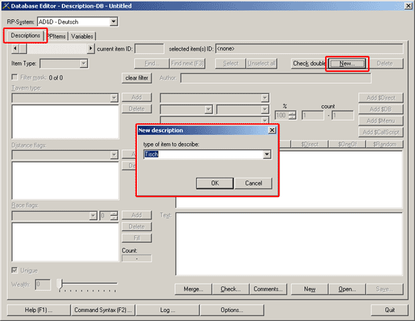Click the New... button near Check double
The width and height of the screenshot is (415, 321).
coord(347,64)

==

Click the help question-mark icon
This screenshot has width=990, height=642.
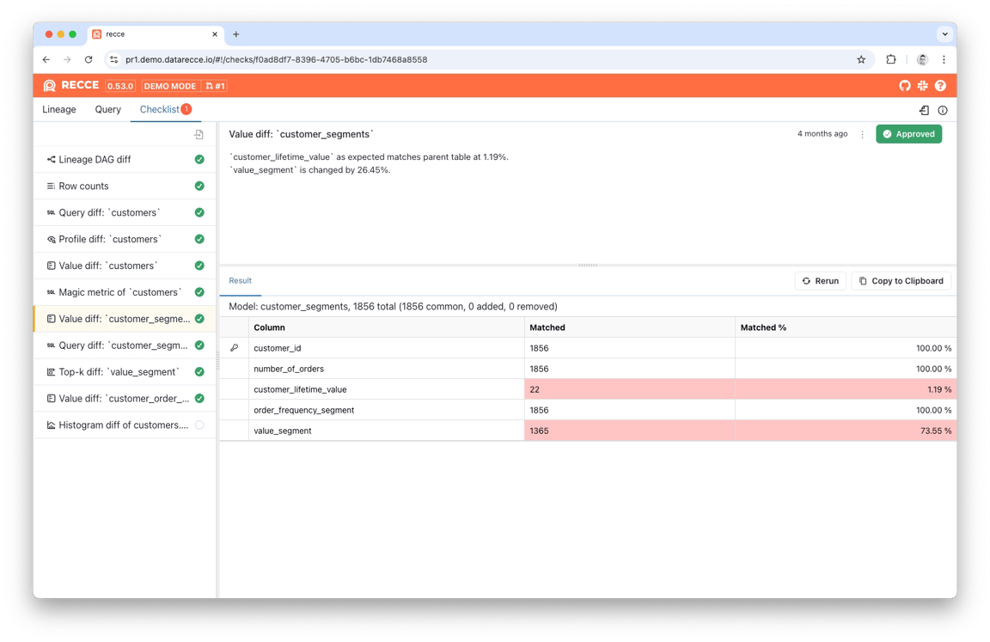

---

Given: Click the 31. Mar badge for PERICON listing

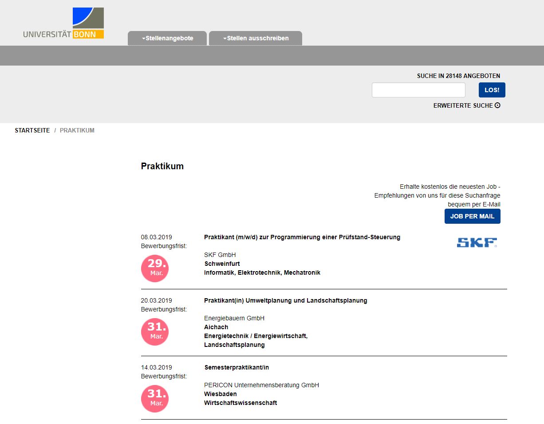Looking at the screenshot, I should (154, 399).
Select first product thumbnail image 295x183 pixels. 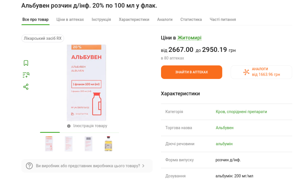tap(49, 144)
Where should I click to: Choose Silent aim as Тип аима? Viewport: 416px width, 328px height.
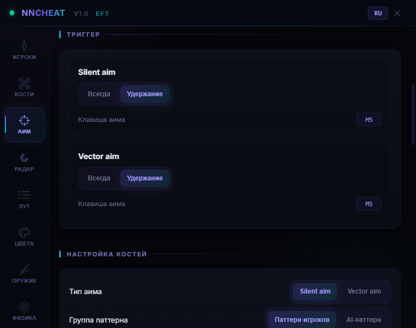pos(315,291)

Problem to solve:
Return only the stretch of the material above from the line holding "Click the help question-mark icon" through the line holding "This screenshot has width=990, height=642.", copied exactly.

Answer section:
Click the help question-mark icon
This screenshot has width=990, height=642.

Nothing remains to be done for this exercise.